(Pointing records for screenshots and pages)
######
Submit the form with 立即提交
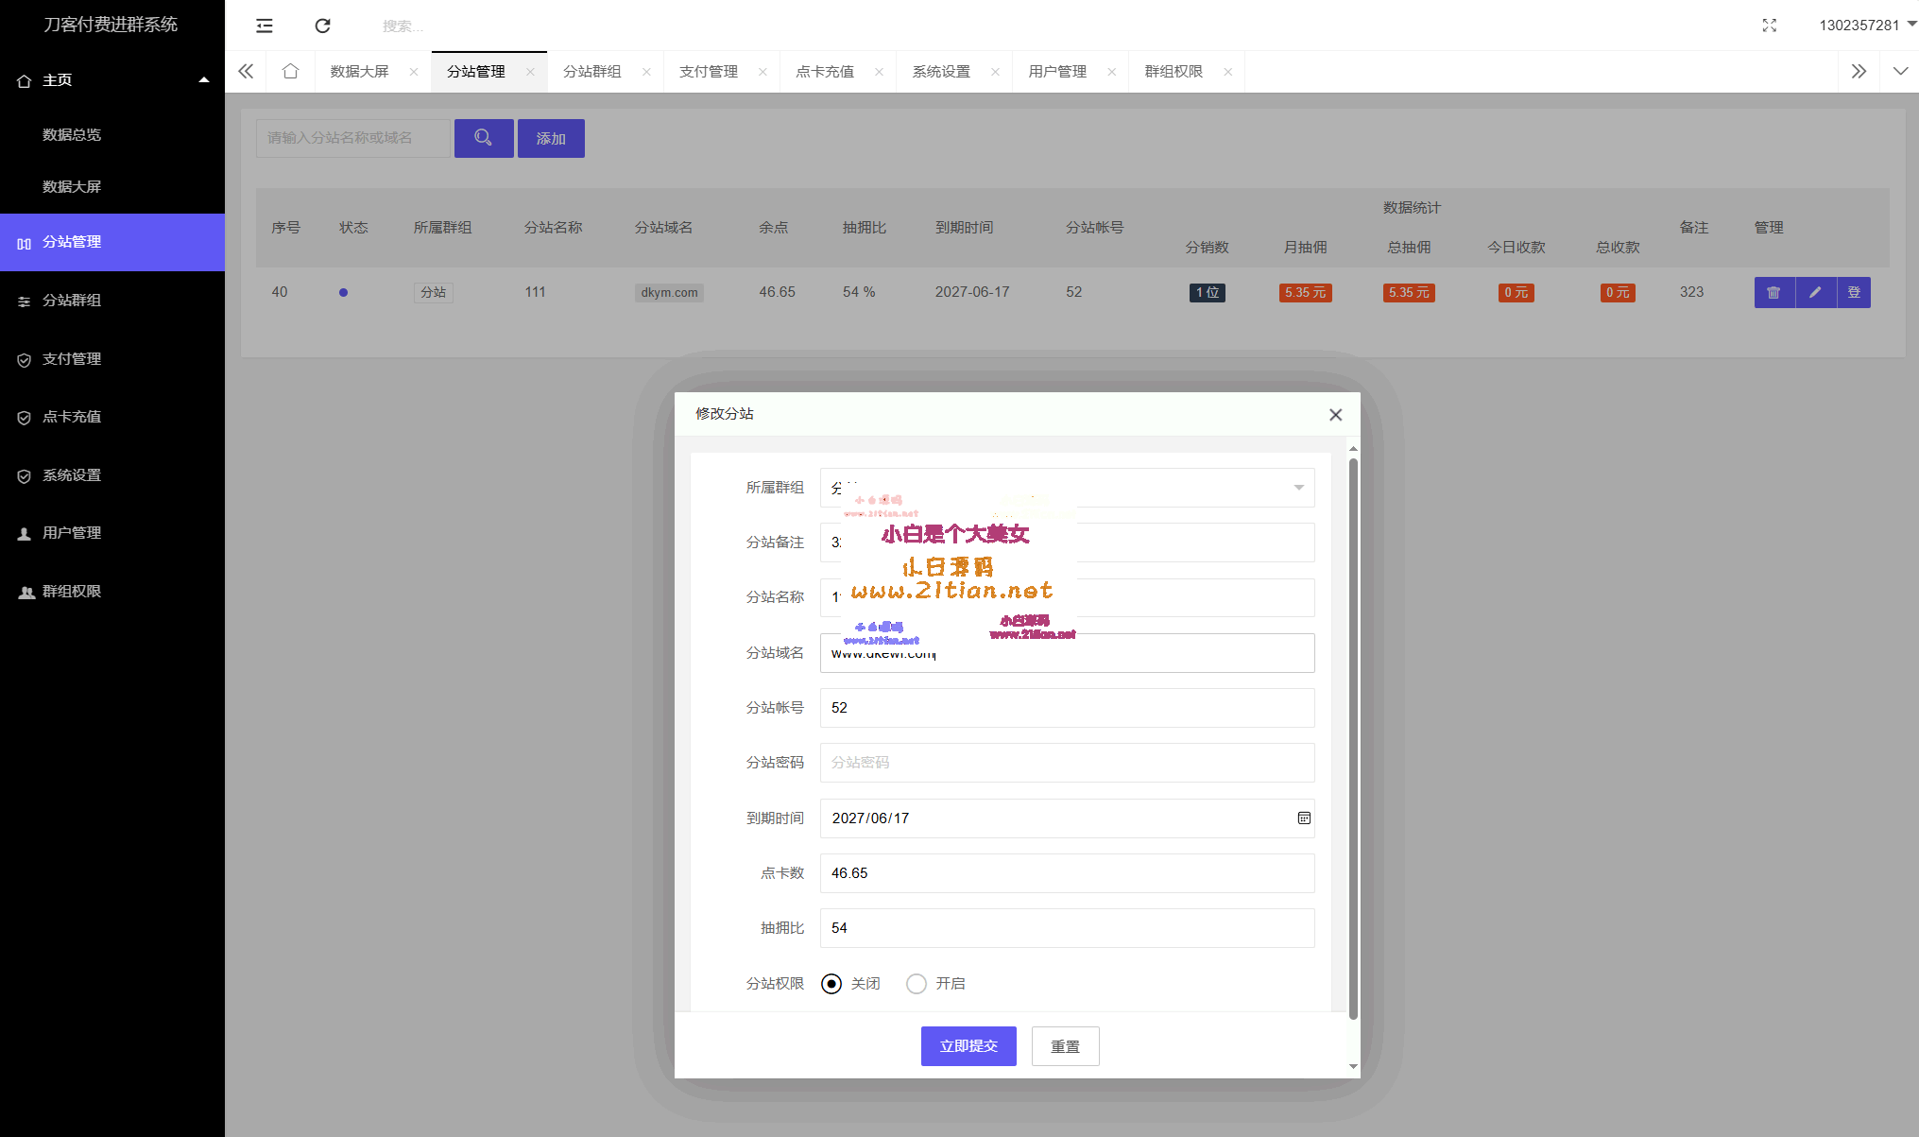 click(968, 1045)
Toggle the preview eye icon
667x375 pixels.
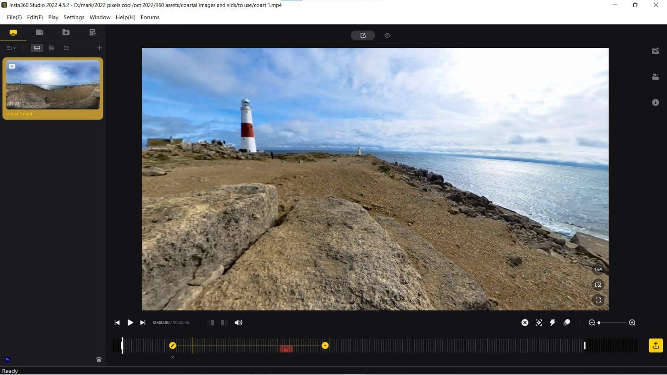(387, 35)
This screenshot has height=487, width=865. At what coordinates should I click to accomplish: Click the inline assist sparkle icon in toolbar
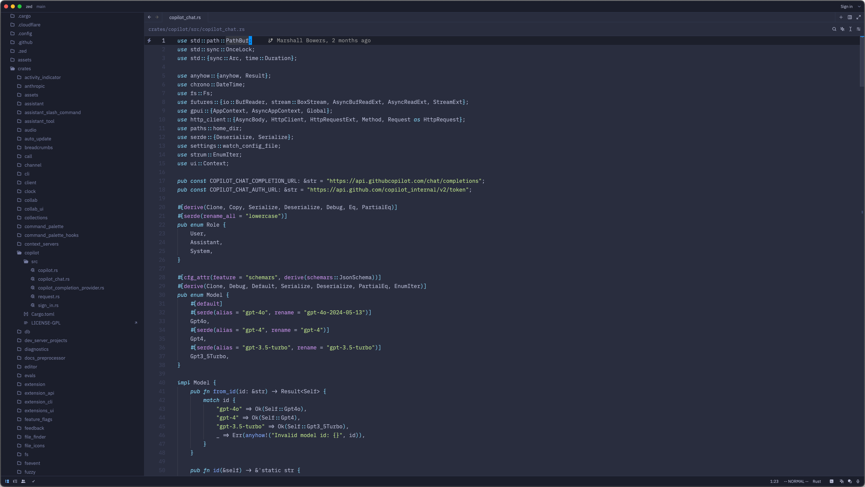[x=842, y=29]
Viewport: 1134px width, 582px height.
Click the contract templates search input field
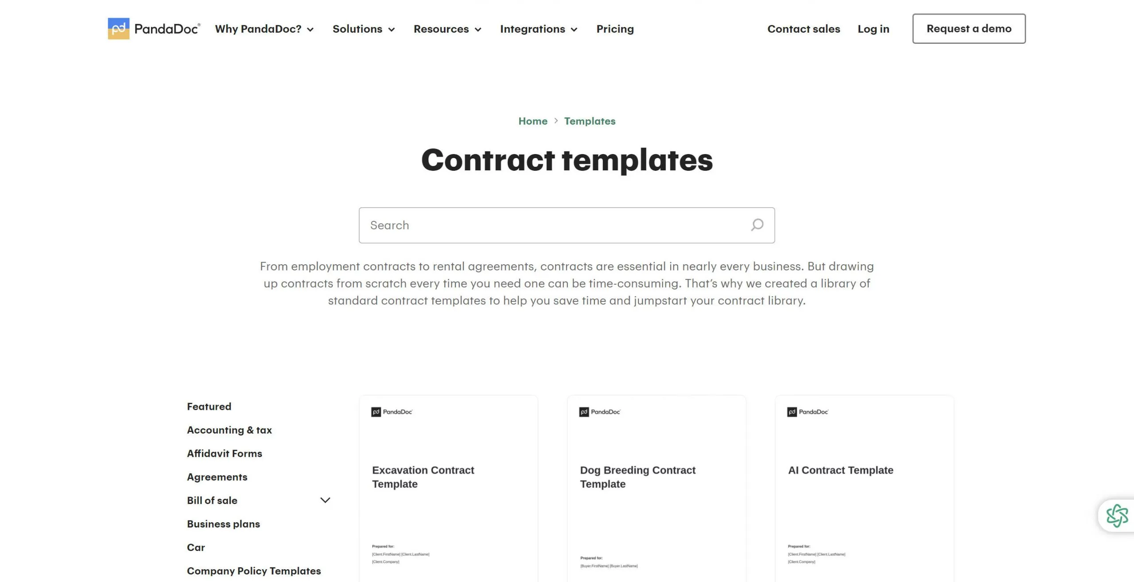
######
_What is being asked_
Please rewrite the material above with every "icon" changed to "button" and everything else left the same. Omit the pictures from your version.

_Final answer_
Submit the form with 立即提交
 click(968, 1045)
Toggle the preview eye button
667x375 pixels.
(387, 35)
This screenshot has height=487, width=865. At what coordinates should I click to accomplish: Click the inline assist sparkle button in toolbar
[x=842, y=29]
Viewport: 1134px width, 582px height.
Click the contract templates search input field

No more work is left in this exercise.